Re: How to convert external/USB hard drive to internal/IDE
- From: Loren Pechtel <lorenpechtel@xxxxxxxxxxxxxxxxxxx>
- Date: Sat, 10 Jun 2006 16:32:36 -0700
On 10 Jun 2006 12:20:40 -0700, "Swaroop" <swaroop.rao@xxxxxxxxx>
wrote:
Hi:
I have a Western Digital USB hard drive, which had served me well for
2+ years. Recently, when I returned from a short trip out of town, I
found that my PC was not recognizing the hard drive and the hard drive
kept making a strange loud clicking sound, like the head was somehow
attempting to read the hard drive but failing. After several attempts,
I decided to try some alternative approaches to fixing the problem.

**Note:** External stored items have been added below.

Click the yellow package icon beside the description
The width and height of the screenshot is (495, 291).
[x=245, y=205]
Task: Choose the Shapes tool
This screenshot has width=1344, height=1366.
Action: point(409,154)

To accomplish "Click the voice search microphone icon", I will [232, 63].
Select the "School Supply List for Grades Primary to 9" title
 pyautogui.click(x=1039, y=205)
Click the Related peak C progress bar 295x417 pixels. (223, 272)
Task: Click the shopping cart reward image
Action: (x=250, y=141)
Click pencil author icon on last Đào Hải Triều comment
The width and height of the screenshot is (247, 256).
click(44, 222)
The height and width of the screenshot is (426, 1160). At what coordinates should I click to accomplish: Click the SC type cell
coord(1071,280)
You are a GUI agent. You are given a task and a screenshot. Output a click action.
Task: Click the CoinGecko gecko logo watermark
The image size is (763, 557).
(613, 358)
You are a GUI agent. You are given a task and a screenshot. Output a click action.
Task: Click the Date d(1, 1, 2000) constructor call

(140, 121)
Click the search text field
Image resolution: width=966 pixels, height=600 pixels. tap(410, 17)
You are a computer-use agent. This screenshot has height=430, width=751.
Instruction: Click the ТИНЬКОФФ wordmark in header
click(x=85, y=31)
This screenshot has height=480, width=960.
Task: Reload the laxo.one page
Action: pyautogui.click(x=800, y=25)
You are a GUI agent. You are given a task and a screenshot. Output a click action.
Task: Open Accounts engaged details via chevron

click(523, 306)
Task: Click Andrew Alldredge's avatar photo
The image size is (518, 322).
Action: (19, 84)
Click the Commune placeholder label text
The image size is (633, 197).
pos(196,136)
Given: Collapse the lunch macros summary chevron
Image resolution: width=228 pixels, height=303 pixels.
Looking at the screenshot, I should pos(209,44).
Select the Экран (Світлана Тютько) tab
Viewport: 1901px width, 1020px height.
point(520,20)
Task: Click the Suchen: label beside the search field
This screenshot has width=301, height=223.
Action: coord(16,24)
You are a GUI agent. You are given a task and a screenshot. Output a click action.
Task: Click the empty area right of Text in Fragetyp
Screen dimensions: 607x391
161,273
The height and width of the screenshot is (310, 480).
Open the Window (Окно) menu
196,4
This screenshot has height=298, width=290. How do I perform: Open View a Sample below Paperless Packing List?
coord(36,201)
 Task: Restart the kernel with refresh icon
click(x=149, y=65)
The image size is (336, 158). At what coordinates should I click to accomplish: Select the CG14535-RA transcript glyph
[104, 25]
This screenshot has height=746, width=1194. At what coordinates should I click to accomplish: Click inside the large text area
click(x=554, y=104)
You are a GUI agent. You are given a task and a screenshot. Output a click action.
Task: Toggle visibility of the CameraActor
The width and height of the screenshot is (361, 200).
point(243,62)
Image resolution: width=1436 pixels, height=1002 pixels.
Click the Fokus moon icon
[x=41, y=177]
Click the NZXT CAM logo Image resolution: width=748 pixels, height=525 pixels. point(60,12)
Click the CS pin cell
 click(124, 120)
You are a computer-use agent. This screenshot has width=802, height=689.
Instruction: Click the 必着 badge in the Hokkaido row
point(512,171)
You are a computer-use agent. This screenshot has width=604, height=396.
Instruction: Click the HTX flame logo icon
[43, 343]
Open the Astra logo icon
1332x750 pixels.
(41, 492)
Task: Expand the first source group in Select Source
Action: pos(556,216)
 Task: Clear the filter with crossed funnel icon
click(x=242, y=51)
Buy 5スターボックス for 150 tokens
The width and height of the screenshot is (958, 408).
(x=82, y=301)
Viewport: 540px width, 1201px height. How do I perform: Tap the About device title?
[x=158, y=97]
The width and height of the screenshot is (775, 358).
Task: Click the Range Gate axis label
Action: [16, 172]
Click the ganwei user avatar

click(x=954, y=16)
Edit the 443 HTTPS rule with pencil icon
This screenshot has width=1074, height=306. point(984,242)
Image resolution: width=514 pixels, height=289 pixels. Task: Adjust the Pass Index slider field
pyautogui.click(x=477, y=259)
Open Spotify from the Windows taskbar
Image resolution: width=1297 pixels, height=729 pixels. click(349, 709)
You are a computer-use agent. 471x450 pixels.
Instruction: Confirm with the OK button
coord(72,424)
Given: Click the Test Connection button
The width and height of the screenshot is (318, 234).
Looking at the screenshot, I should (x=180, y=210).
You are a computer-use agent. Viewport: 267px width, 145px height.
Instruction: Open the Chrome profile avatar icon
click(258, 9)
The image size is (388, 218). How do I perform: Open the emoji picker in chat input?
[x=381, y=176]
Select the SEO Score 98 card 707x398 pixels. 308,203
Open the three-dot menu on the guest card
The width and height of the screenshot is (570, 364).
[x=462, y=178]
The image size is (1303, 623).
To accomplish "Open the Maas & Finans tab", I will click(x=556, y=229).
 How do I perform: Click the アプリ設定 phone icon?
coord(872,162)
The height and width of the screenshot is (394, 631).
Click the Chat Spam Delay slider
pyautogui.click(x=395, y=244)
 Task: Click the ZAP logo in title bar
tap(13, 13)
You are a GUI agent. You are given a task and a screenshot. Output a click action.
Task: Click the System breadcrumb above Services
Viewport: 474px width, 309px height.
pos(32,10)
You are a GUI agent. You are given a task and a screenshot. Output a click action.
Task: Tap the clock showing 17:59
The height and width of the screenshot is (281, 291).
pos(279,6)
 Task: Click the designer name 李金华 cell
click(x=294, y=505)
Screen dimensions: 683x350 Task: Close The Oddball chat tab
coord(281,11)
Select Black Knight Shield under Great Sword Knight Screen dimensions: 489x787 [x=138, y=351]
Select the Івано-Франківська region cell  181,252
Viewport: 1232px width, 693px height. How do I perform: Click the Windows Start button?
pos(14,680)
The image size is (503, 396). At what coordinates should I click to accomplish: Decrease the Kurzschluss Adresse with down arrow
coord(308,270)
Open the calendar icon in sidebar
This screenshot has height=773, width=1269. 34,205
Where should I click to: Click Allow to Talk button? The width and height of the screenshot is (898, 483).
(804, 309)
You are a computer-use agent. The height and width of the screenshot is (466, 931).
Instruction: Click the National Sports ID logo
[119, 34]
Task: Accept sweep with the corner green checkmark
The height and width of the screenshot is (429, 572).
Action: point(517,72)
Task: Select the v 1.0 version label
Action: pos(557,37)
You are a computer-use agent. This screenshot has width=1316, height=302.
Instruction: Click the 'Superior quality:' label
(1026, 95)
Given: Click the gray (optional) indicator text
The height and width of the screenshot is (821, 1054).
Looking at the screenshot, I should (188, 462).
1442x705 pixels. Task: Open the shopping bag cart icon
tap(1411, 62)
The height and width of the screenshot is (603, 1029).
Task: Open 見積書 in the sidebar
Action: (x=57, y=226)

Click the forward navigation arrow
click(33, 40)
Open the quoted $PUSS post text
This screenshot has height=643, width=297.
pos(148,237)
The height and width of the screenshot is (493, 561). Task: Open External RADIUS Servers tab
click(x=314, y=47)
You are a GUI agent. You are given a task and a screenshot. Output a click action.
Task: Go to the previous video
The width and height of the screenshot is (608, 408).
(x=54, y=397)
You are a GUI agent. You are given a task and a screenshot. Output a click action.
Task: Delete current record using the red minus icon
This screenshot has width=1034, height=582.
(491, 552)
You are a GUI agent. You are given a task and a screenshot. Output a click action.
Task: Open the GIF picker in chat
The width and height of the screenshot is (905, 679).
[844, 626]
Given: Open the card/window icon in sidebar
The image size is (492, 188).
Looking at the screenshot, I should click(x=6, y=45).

First, I tried connecting it to my Linux box, but I didn't know how to
access the device (/dev/usb??). Next, I took the bold step of opening
up the enclosure and found a plain ol' IDE hard drive inside. I
stripped the hard drive out of the enclosure. For this, I had to loosen
some screws and detach the drive from a circuit board. I'm guessing
that the circuit board provided the necessary power to the drive and
also acted as a convertor from USB to IDE. Then, I tried connecting the
IDE drive to my Linux machine and found, to my surprise, that Linux
recognized the drive without any configuration. I was able to mount it
and access the data on it without any problems. Next, I disconnected it
from the Linux PC and connected it back to my Windows PC (running
Windows 2000). In both cases, I connected the drive to the secondary
IDE controller with a master/only drive setting on the hard drive. But,
although my Windows PC recognizes the drive and assigns a drive letter
to it, it thinks that the drive is unformatted and prompts me to format
it whenever I access the drive. Why is this happening? What would be
the best way to recover the data on the disk?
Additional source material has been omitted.